Posted by ezmobius Fri, 18 Apr 2008 06:20:00 GMT

There is a classic tradeoff between threaded servers and event driven servers. Event driven servers tend to be much faster than threaded servers when all the requests are fairly fast. But the event model falls down if you have long requests like file uploads or reporting actions. This is because the long action blocks the event loop, effectively keeping other requests from running.

There are two new event driven ruby webservers at your disposal these days, Thin and Ebb. Both of these servers support the Rack web server interface that merb uses. Until now both of these servers were not the best choice for file uploads or long blocking actions but that’s all changing.

Both ebb and thin have added a deferred?(env) method to their rack adapter interface. Both webservers will call this method on your Rack @app object before they call your call(env) method. This allows your rack adapter to determine if the request should be run in its own thread if it’s slow.

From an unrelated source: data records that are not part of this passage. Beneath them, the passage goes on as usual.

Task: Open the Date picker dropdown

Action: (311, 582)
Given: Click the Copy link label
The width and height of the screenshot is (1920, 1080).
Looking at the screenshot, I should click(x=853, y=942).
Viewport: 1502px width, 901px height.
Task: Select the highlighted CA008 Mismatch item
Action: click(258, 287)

I’ve just committed support for this deferred_actions construct in merb-core. If you want to run on thin or ebb but you have say a file upload action and some slow reporting actions you could add this to your init.rb in your app:

Merb::Config[:deferred_actions] = ["/uploads/create", "/reports/longaction"]

What this means is that all of your actions will run in fast event driven mode except for requests to /uploads/create and /reports/longaction. Any request for either of these urls will be served from a newly spawned thread, all other requests will be served by the main event loop.

This allows us to have the best of both world. Combining threaded and event driven styles to use the strengths of both makes a lot of sense here.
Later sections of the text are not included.